Statistical comparisons, performed between healing times of treated subjects with respect to control subjects, were made using the Student’s t test. Data were presented as means ±SD. Differences were considered significant if p<0.05
Results
11 patients treated with topical phenytoin healed their bedsores in a significant shorter time (19.36±3.0 Sd days) (Figure 1) compared to the 8 patients treated with NaCl 0.9 % solution (28.75±2.43 SD days; p<0.001). Mainly, the long period of immobility in bed of the enrolled patients was related to traumatic diseases. During the experiment no side effects were detected in patients with a presumable relationship with phenytoin treatment. Each patient admission to the present experiment was consequent to the release of a written spontaneous consent. Patients at term were not enrolled into the present experiment. We followed the health conditions of the enrolled patients for a month, at least, after the healing process of their bedsores highlighting no health problems.
Figure 1.
(patient n. 3, male) Bedsores before phenytoin treatment (left) and after 20 days treatment (right)
Discussion
A number of clinical studies indicate that phenytoin decreases the bacterial load of wounds (10, 11, 12). Biopsies of phenytoin treated open wounds show neovascularization, collagenization and decreased polymorphonuclear and eosinophil cell infiltration (13). Topical phenytoin was reported to eliminate Staphylococcus aureus, E. coli, Klebsiella spp. and Pseudomonas spp. from wounds within 7-9 days (14, 15). The effectiveness of topical phenytoin in wound-bed preparation (WBP) for split thickness skin grafting has been examined in 16 patients with large diabetic foot ulcers. Topical phenytoin (10% w/w ointment) was applied for 2-8 weeks prior to performance of autografting. The authors conclude that phenytoin ointment is a safe and efficacious treatment to enhance the survival of split-thickness skin grafts in large chronic diabetic ulcers (16). Absoul-Younes et al examined in rats the effectiveness of topical phenytoin in preserving the skin viability and increasing acceptance rate of autograft. Twenty-one rats were treated with phenytoin (10% w/w ointment) while the other 21 (control) were treated with standard dressing and vaseline. An autograft was performed one week after treatment. Phenytoin appears to be an effective method for enhancing the take of the full-thickness skin graft (17).
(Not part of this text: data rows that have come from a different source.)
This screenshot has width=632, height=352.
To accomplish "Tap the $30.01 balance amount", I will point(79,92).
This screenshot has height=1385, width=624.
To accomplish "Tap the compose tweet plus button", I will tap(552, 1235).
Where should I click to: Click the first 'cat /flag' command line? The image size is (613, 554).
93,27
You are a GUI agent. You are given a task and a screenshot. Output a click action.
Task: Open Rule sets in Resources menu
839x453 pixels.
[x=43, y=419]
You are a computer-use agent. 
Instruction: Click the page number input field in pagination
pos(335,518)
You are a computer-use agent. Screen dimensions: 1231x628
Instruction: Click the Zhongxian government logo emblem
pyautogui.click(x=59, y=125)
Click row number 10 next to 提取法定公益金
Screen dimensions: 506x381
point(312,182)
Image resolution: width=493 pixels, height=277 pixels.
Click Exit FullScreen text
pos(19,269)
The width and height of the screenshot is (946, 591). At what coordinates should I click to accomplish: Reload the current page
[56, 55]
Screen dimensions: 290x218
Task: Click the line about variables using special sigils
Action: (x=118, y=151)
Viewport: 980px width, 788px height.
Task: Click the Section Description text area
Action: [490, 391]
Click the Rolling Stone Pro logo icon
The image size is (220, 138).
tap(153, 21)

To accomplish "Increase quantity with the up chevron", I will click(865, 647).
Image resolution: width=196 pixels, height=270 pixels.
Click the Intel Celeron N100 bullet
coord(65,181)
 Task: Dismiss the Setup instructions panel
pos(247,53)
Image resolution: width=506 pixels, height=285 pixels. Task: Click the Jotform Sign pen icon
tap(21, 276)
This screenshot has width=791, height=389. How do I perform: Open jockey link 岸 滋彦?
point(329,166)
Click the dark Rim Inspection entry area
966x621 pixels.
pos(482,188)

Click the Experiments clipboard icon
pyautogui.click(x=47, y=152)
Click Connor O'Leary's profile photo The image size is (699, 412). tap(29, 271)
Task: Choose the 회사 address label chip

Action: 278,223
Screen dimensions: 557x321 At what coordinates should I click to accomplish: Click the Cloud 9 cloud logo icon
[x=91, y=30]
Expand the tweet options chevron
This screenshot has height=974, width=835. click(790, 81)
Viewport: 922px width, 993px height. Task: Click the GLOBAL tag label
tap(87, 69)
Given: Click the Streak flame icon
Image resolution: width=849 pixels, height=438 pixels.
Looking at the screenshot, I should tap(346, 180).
Phenytoin also showed a facilitation of nerve regeneration and used both topically or systemically in some dermatological disorders. As the drug has been shown to significantly suppress mitogeninduced activation of lymphocytes and cytotoxic T lymphocyte activity, it polarizes the immune response toward the type-2 pathway and significantly decreases suppressor T cells while increasing the helper/suppressor ratio. At high concentrations, the drug inhibits the release of norepinephrine and the activity of MAO. Moreover, phenytoin is suggested to interact with membrane lipids, which may promote stabilization of the membrane exerting a direct stimulatory action on melanocytes promoting the disappearance of vitiligo affecting dermatologic areas. Soft tissue wounds such as leprosy trophic ulcers, bedsores, diabetic foot ulcers, burns, traumatic wounds, venous stasis ulcers and abscesses could be treated with topical phenytoin, which resulted potentially useful in healing a wide variety of wounds. Appearing a “very important application”, topical use of phenytoin for wound healing is within the guidelines set forth by the FDA. Our clinical studies using topical phenytoin therapy suggest, in comparison to similar patients treated with placebo, that phenytoin treatment may be useful for the treatment of bedsores, usually suffered during the old age, but mainly related to traumatic diseases, which are linked to a long period of immobility in bed.